Gift-Entsorgung für Indien durch econ industries

Die Stadt Kodaikanal in Indien hat ein Problem: Quecksilber. Aufgrund des kühlen Klimas in der Gebirgsregion im Süden Indiens ließ sich dort in den 1980er-Jahren eine Thermometer-Fabrik nieder. Je kühler nämlich ein Ort ist, desto weniger schnell verdampft das hochgiftige Quecksilber und kontaminiert Luft und Umgebung. Dennoch konnten auch die für Indien vergleichsweise niedrigen Temperaturen im 2200 Meter hoch gelegenen Palani-Gebirge nicht verhindern, dass das Gift in den Boden rund um die Fabrik eindrang und ihn verunreinigte. Die Thermometer-Fabrik gibt es nicht mehr, das Quecksilber aber ist im Boden geblieben. Das UWS Mitglied econ industries soll nun helfen, den Boden wieder zu reinigen.

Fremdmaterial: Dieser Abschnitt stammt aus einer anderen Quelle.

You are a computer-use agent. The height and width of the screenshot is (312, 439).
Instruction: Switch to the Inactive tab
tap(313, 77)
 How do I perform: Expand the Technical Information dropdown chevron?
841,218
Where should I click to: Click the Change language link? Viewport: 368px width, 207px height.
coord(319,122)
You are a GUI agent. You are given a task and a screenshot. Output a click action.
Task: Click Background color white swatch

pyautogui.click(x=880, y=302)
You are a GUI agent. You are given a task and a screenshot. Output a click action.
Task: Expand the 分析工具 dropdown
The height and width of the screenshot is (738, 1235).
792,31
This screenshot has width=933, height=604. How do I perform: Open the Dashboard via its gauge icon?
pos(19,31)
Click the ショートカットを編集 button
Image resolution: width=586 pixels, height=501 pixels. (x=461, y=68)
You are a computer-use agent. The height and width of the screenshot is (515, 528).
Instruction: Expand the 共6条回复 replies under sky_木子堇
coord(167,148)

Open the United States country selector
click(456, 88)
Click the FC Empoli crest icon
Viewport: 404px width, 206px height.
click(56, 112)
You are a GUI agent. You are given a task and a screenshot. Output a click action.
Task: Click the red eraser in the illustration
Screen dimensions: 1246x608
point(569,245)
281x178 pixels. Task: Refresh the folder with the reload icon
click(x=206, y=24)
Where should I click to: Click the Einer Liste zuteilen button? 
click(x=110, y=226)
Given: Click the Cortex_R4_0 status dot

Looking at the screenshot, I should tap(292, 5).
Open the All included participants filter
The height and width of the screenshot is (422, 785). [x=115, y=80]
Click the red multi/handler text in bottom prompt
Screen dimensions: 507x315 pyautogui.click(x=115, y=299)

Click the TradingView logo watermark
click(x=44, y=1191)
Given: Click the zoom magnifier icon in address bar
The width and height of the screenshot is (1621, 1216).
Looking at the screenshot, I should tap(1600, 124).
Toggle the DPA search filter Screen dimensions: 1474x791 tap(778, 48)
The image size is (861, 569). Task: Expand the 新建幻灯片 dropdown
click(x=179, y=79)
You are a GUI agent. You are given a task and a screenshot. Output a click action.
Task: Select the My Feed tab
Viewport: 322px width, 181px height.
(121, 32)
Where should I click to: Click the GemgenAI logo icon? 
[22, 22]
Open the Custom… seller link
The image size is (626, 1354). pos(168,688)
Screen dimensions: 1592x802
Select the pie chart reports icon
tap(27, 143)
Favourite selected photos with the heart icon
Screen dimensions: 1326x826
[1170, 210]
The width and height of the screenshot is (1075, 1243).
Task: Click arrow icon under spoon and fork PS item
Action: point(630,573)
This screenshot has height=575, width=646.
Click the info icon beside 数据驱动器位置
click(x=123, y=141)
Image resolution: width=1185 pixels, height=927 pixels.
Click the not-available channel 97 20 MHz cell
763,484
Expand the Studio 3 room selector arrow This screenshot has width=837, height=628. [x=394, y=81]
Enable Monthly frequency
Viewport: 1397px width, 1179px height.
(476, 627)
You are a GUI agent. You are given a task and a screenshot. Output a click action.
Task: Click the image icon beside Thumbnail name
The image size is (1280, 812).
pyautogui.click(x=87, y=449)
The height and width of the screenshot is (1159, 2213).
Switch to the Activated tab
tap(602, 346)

econ industries hat sich auf die Entwicklung und den Verkauf von Maschinen zur Reinigung kontaminierter Böden spezialisiert. „Wir sind schon mehr als 20 Jahre in dieser Sparte tätig und exportieren dabei nicht nur unsere Technik, sondern auch das nötige Know-how in Form unserer Mitarbeiter“, erklärt Reinhard Schmidt.

In Kodaikanal soll nun die Vacu-Dry-Technologie zum Einsatz kommen. Wie Reinhard Schmidt erklärt, handelt es sich vereinfacht gesagt, um eine riesige Destillationsmaschine. Das Quecksilber kann anschließend sicher verpacken und fachgerecht entsorgt werden. Übrig bleibt der gereinigte Boden.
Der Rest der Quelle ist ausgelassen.